- Wild horses in the park in 2018
- Type: Regional park
- Location: Southeast Reno, Nevada, United States
- Area: 480 acres (190 ha)
- Created: 1969
- Operator: Washoe County

= Hidden Valley Regional Park =

Regional park in Reno, Nevada

Hidden Valley Regional Park is a county park in southeast Reno, Nevada. It covers 480 acre, including 65 acre of developed land. The rest of the park has open land and trails.

==History==
The federal government transferred the park land to Washoe County in three patents under the Recreation and Public Purposes Act. The first covered 260 acres in 1966, followed by 200 acres in 1968 and 40 acres in 1969. The 1966 patent kept the mineral rights with the United States. It also said the land could return to federal ownership if the county stopped using it for its approved public purpose. Those terms still govern work in the park. In 2022, the Bureau of Land Management approved plans for a one-million-gallon tank to supply reclaimed water for park irrigation. The park opened in 1969. The horse arena bears the name of Clarence K. Bath, a Reno horseman who helped form the Nevada White Hats in the 1940s. The dog park is named for Link Piazzo, a local businessman and philanthropist.

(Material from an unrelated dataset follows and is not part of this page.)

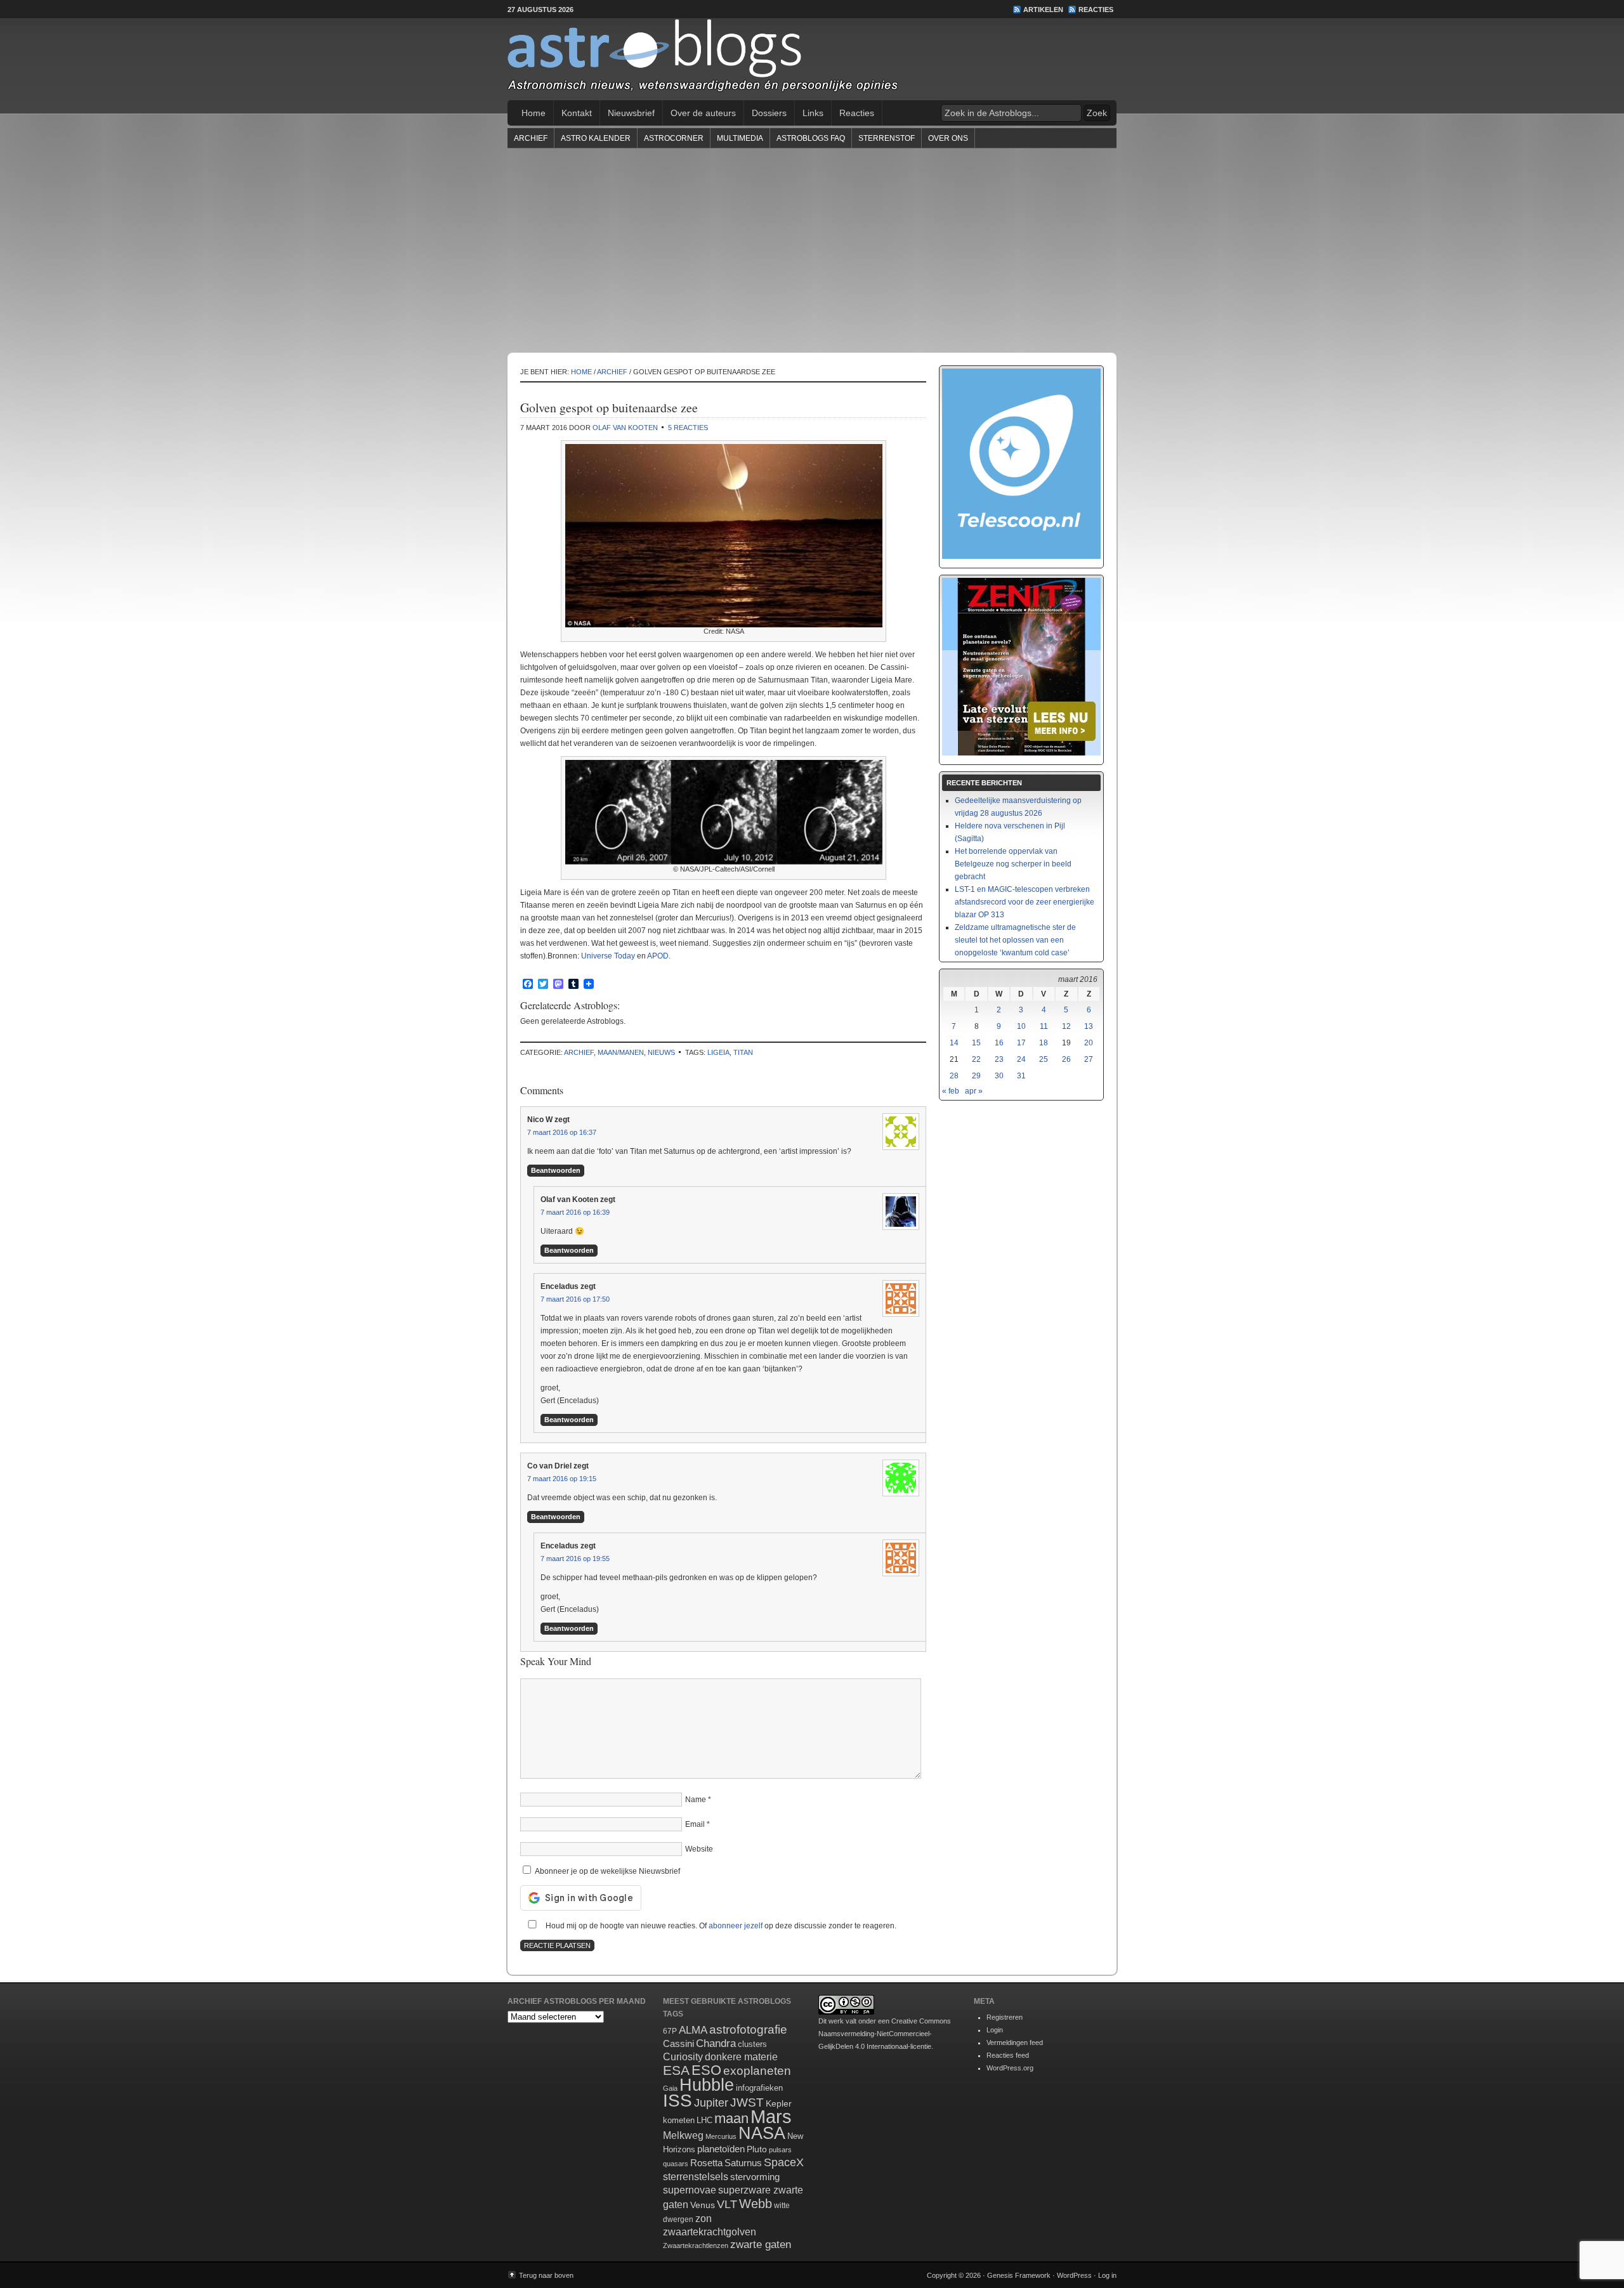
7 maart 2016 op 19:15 (561, 1478)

Flash flooding damaged approximately 100 residential structures in the area in late July 2024, and the park sustained significant damage. It remained fully closed until August 8. Another flash flood occurred in late June 2026, prompting the county to issue an emergency declaration. The flooding left roughly 100,000 tons of debris. The park temporarily closed.

==Natural setting==
The park is near the Storey County line, about six miles from downtown Reno. The 2022 master plan mapped ten plant communities. Big sagebrush shrubland covered 365.2 acres, making it the largest. Pinyon-juniper woodland covered 61.5 acres at higher elevations. Mixed salt desert scrub covered 17.9 acres, while mixed conifer woodland covered 0.6 acres in the southeast corner. The plan also identified soils and rock outcrops that may support altered andesite buckwheat and altered andesite popcorn flower, two rare plants tracked by the Nevada Division of Natural Heritage.

==Facilities==
The Clarence K. Bath Memorial Horse Arena has a main arena, a warmup arena, an announcer's stand, and a grandstand. The park also has tennis and pickleball courts, a volleyball court, two playgrounds, picnic areas, and more than five miles of trails. The fenced Link Piazzo Dog Park has separate areas for large and small dogs.

Gravel roads and soft-surface trails cross the park. The trails are used mainly by hikers and mountain bikers and are also open to horseback riders. Vaughan Middle School has hosted races at the park, and an astronomy club uses accessible parts of the park for telescope viewing. Trails connect the northern and southern parts, but no road joins the two areas.